Sodium-Glucose Cotransporter-2 Inhibitors and the Risk of Amputation: What Is Currently Known?

Abstract

Background: Diabetes mellitus is a major cause of morbidity and mortality in the United States. Twelve medication classes on the market reduce serum glucose including sodium-glucose cotransporter-2 (SGLT2) inhibitors. Potential benefits of these agents include improved glycemic control, weight loss, reduction in blood pressure, and possible reduction in cardiovascular events in patients with elevated cardiovascular risk.

Areas of uncertainty: Recently, several adverse events have been identified including increased possible risk of amputation associated with SGLT2 inhibitor therapy.

Data source: We conducted a review of published literature and identified 32 trials reviewing incidence of SGLT2 inhibitor-related amputation.

Results: The potential increased risk for amputation is mostly of the lower extremities. Of the SGLT2 inhibitors currently available, canagliflozin has the highest association with an increased risk of lower extremity amputation and is the only agent with a Food and drug Administration Black Box Warning. Most canagliflozin amputation occurred in a single study. Risk factors for amputation with SGLT2 inhibitors may include those who have a history of amputations, susceptible to foot ulcers and those with baseline cardiovascular disease.
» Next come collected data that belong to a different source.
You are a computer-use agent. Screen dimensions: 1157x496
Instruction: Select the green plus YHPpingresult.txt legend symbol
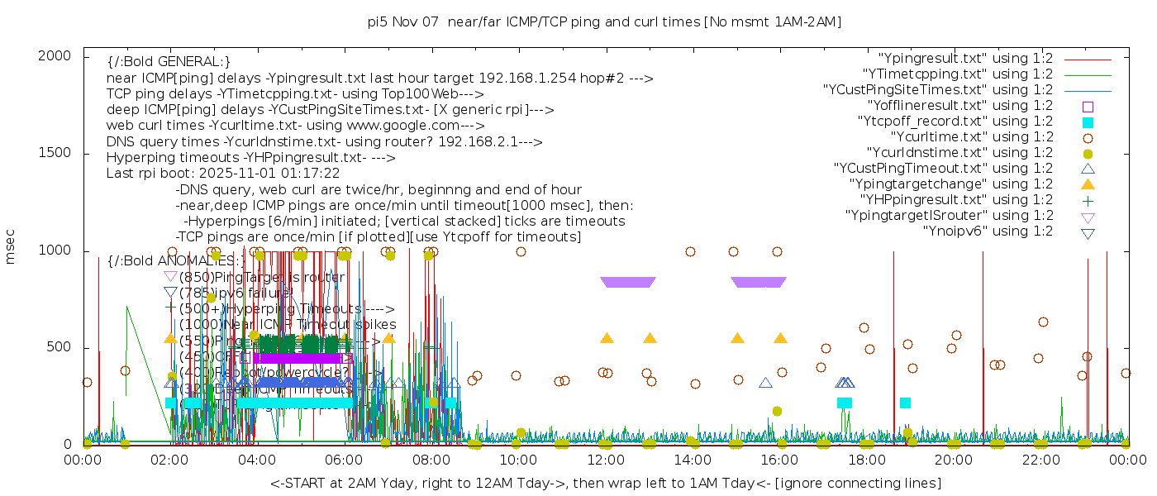[x=1088, y=200]
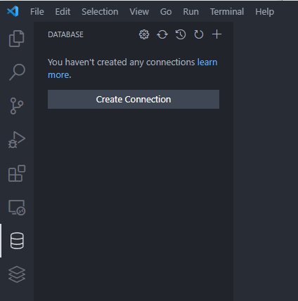Open the Terminal menu
This screenshot has height=301, width=298.
tap(227, 12)
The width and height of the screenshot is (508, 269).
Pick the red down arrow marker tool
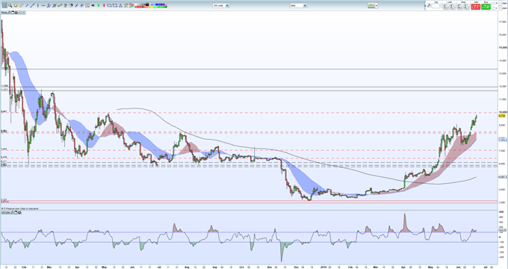104,5
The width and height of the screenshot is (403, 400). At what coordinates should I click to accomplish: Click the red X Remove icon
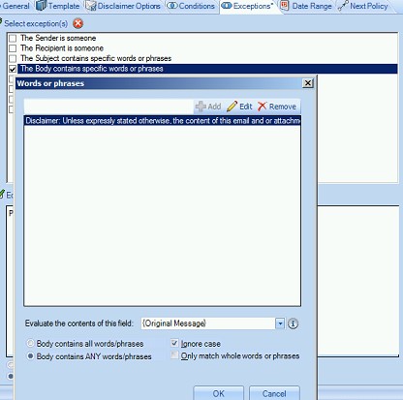point(263,107)
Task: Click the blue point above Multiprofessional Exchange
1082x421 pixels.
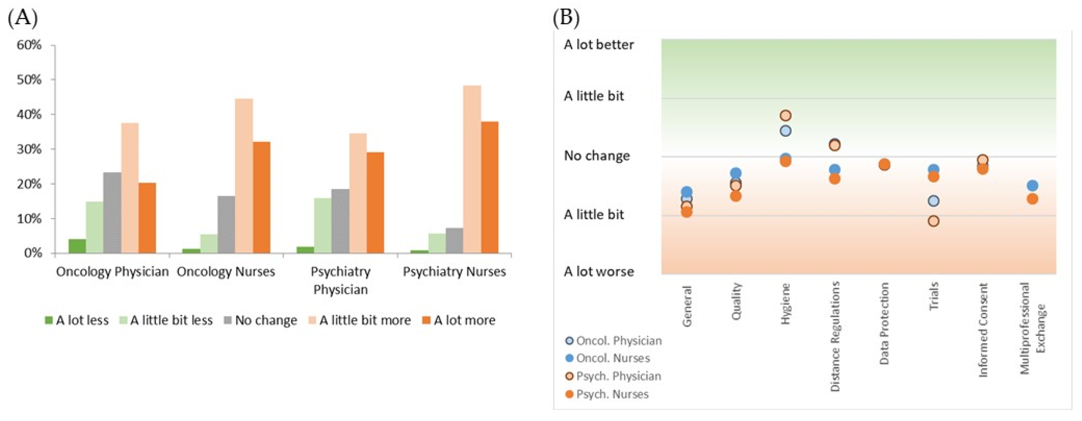Action: click(x=1032, y=186)
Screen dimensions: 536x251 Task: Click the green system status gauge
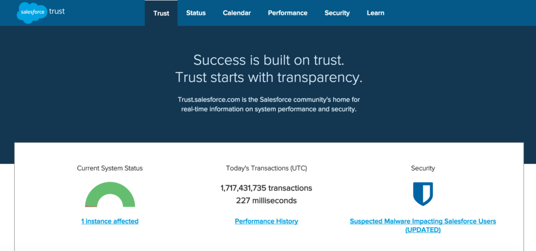(x=110, y=194)
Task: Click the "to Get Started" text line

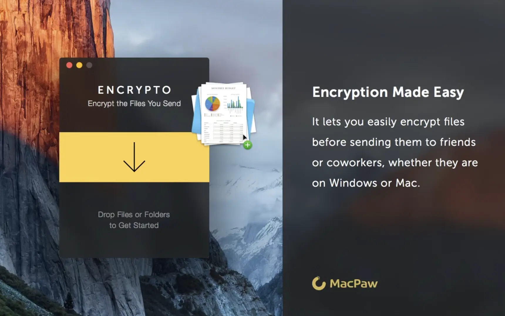Action: (x=134, y=225)
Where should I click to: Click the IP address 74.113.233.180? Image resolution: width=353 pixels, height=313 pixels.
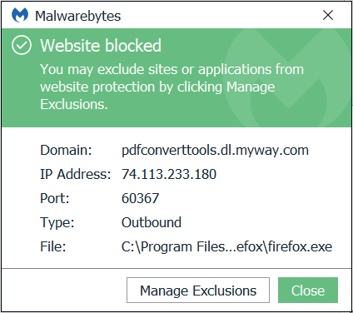click(x=169, y=174)
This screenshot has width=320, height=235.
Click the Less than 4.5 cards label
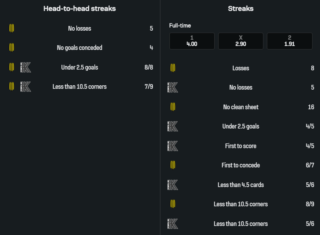pos(241,185)
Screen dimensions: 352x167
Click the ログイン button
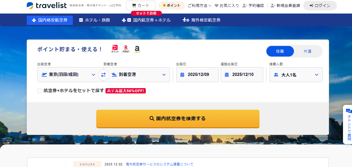(320, 6)
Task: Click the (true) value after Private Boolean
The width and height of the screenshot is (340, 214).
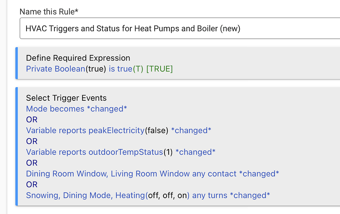Action: pos(96,69)
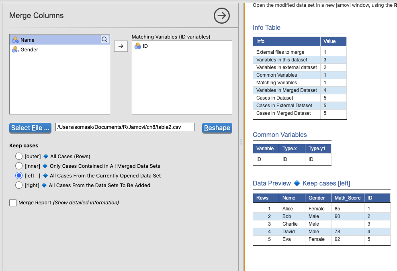Click blue diamond in Data Preview heading
The width and height of the screenshot is (397, 271).
tap(297, 183)
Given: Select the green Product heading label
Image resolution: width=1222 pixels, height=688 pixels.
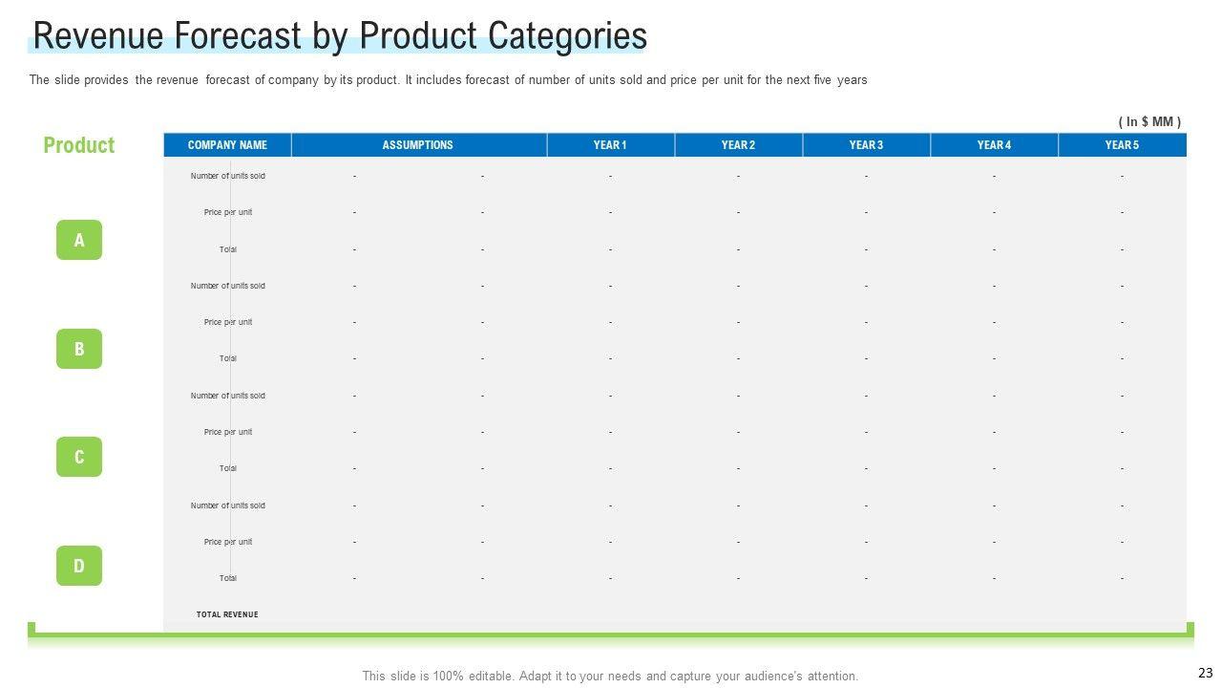Looking at the screenshot, I should coord(78,145).
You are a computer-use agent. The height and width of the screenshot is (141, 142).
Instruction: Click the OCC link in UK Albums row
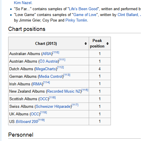[x=35, y=114]
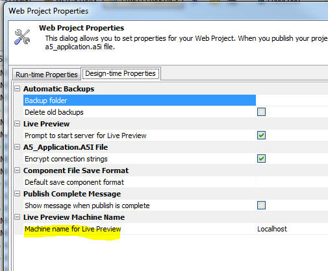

Conclusions: For at-risk patients who desire an agent from this drug class, empagliflozin or dapagliflozin should be considered, as studies have not found a significant increase in amputations when compared with placebo or in retrospective reviews. Despite the increased risk of amputation found with canagliflozin, providers can use SGLT2 inhibitors with frequent monitoring to safely manage diabetes in low-risk patients. Patient education on associated risks is warranted. Diabetes educators can inform patients of risk factors to assist with monitoring.